Concertmaster Kerr shines brightly in Prokofiev with DSO

Fri Mar 17, 2017 at 2:02 pm
By Wayne Lee Gay

Alexander Kerr performed Prokofiev’s Violin Concerto No. 1 with Jaap van Zweden and the Dallas Symphony Orchestra Thursday night.

Dallas Symphony concertmaster Alexander Kerr wove a magic spell Thursday night from the moment his bow first touched the strings as soloist for Prokofiev’s Violin Concerto No. 1 with the Dallas Symphony Orchestra.

This particular concerto, with its slight-of-hand virtuosity and tendency toward the violin’s upper register, proved an ideal vehicle for Kerr, with his bright, high-vibrato tone and obvious technical prowess. Indeed, in terms of understanding and communicating this uniquely beautiful work, Kerr proved himself the equal of any guest violinist soloist of recent seasons.

Written during one of the darkest moments in the composer’s life, as he watched Russia fall into the hands of the Bolsheviks in 1917, Prokofiev’s Violin Concerto No. 1 belies the circumstances of its creation with a dreamy quality not unlike that of his ballet score Cinderella (also, interestingly, produced under catastrophic circumstances).

Ably supported by the orchestra and music director Jaap van Zweden, Kerr built and maintained this fairy-tale aura throughout the first movement, managing to provide a sense of firmness even as he constructed Prokofiev’s musical castles in the air, right through the movement’s ecstatic, other-worldly coda. He maintained the brilliant tone quality (and technical perfection) in the second movement, which continues the ethereal narrative in the form of a perpetual motion study for the soloist. In the finale, he spun out the aria-like melody over the static, flowing orchestra part; here, van Zweden, Kerr, and orchestra rolled with breathtaking momentum as, in a typical Prokofievan gesture, the quintessentially romantic melody unfolded over pungent early modern polytonality toward the final, trill-rich coda.

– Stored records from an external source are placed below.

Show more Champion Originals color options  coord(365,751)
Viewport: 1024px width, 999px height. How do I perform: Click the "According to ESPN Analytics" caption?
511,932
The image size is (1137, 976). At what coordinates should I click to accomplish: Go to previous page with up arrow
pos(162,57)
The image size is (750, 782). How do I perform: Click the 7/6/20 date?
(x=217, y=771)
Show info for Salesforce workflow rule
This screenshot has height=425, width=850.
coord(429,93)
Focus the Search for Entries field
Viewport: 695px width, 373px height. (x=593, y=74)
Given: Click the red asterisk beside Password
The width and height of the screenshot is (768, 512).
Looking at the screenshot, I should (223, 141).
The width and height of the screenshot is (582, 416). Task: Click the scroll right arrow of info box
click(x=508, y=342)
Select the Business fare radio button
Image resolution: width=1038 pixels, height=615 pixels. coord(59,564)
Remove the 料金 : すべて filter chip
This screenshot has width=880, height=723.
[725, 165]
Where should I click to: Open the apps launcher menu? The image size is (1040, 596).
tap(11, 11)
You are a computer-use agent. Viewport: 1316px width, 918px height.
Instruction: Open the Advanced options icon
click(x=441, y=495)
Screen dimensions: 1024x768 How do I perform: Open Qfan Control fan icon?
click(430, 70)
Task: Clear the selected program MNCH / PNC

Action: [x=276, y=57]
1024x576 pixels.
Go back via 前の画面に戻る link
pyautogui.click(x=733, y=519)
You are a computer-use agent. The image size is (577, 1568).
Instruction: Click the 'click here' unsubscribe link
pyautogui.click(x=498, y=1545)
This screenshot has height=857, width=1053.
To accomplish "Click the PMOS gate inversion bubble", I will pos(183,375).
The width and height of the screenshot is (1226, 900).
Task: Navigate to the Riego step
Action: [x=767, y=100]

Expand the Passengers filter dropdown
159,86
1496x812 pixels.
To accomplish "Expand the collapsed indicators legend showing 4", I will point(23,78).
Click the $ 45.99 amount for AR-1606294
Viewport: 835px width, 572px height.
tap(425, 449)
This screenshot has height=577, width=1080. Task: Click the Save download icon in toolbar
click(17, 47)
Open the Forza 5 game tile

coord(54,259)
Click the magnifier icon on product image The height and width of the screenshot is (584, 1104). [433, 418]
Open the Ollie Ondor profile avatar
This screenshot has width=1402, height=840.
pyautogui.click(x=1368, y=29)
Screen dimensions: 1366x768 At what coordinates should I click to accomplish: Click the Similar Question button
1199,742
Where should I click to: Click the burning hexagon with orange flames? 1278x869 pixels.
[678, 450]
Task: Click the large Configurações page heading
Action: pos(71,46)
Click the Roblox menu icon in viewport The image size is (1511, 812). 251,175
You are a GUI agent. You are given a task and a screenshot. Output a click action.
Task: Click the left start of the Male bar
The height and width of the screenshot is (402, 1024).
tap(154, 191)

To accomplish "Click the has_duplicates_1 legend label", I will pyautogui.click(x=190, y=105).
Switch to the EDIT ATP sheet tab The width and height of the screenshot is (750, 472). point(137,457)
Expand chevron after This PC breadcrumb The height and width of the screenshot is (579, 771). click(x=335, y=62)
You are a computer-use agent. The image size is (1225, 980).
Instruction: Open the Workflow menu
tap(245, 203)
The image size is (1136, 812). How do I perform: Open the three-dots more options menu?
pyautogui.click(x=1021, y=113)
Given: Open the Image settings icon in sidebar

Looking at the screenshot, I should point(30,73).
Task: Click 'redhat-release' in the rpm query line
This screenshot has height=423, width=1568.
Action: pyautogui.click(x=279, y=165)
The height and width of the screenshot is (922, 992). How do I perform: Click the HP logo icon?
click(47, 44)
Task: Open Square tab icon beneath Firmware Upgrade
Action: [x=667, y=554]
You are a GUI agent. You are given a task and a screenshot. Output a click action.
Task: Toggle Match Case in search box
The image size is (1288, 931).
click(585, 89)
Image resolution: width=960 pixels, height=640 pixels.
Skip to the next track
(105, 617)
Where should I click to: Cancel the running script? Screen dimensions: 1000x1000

For an encore, Kerr joined co-concertmaster Nathan Olson for a contrasting bit of Prokofiev, the second movement of the Sonata for Two Violin. The two delivered this quick, explosive showpiece with an almost violently muscular tone, worlds away from the delicacies that dominate the preceding concerto.

The concert was relatively short, and focused on standard repertoire. While a contrasting (and more adventurous) prologue would have created an even richer musical experience, the pairing of Brahms’ Second Symphony with Prokofiev’s First Violin Concerto ultimately produced a compact and satisfying view of two masterpieces by two geniuses.

The orchestra’s amazing horn section turned loose the full power of its gorgeous, burnished tone quality in the short opening phrase, and van Zweden continued with an extravagant, generally high-volume approach throughout the work’s four movements. Although van Zweden might be accused of expending too much power and volume in the first movement, he successfully carried that passion into a precisely delineated Adagio; in the Allegretto grazioso, he compellingly played up the contrast of the delicate outer sections with the energetic middle section. The beautifully rich second theme of the finale pushed irresistibly toward the final triumphal conclusion of this symphonic journey.